Yalçin Akdogan, il più influente ideologo dell’AKP, fa esplicito riferimento al pensatore angloirlandese Edmund Burke – il primo critico della Rivoluzione francese – e propone una riconciliazione che passa anche per un apprezzamento positivo, forse non solo tattico, del contributo dell’Atatürk alla storia turca, interpretato però in chiave “secolarista” ma non “giacobina”.

Il tipo stesso del “giacobino” è il presidente della repubblica uscente Ahmed Necdet Sezer, un ex magistrato che ha ritenuto un dovere difendere il laicismo con gesti anche clamorosi.

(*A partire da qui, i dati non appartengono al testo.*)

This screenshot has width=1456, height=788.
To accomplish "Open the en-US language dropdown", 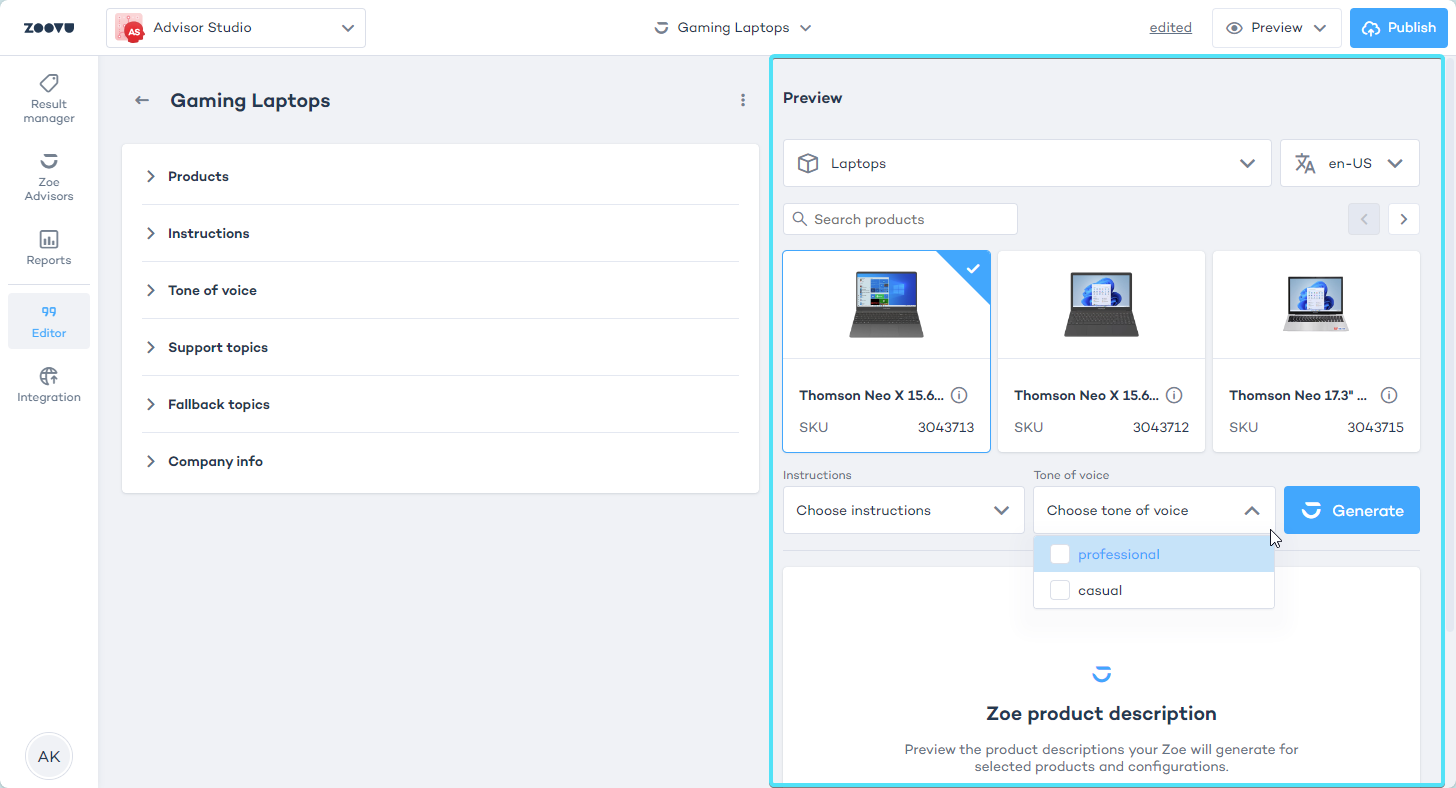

I terreni principali di scontro sono due: la possibilità per chi ha frequentato le secondarie presso le scuole religiose I’mam Hatip (di cui lo stesso Erdogan è ex alunno) di accedere senza limitazioni alle università e la questione del velo (in Turchia un semplice foulard), sempre più visibile nella società turca (dove, secondo una rilevazione sociologica del 2003, lo porta il 65% delle donne), ma tuttora vietato nelle scuole pubbliche e nelle università.

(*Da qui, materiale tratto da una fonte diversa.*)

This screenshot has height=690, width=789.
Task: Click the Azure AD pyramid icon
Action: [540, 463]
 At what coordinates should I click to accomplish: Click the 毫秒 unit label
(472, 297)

Erdogan sa che la questione sta molto a cuore al suo elettorato, ma anche che molti nella magistratura e nell’esercito considerano la proibizione del velo un bastione irrinunciabile del kemalismo. Ha rinunciato a uno scontro frontale sul tema, ma sua moglie e quella di Gul portano il velo, agitando nell’immaginario dei laicisti duri e puri lo spettro di una first lady velata nel palazzo presidenziale che fu di Atatürk.

C’è ora da augurarsi che le elezioni si svolgano senza brogli, e che i militari non le condizionino. Ogni vicenda diversa farebbe fare alla Turchia un passo indietro di vent’anni e la escluderebbe per sempre dall’Europa. Chi la pensa diversamente e “fa il tifo” per i militari golpisti ritiene che escludere dal potere anche la forza in assoluto meno radicale della immensa galassia postfondamentalista dell’islam mondiale – appunto l’AKP di Erdogan – sia un fine così importante da giustificare il mezzo di buttare a mare la democrazia e tornare ai colpi di Stato.

Lo si può pensare, ma si deve riflettere sulle implicazioni antropologiche. Questa tesi presuppone un homo islamicus come eterno minorenne, cui non va concesso di votare perché “vota male” ed elegge “fondamentalisti”. Se si vuole la democrazia, si deve invece lasciare agli elettori musulmani la libertà di scegliere. Tanto più quando non scelgono degli amici di Osama bin Laden, ma dei musulmani che hanno sostituito al fondamentalismo il conservatorismo e che, in 5 anni di governo, non hanno islamizzato a forza la società ma si sono comportati, in fondo, come una buona vecchia DC europea.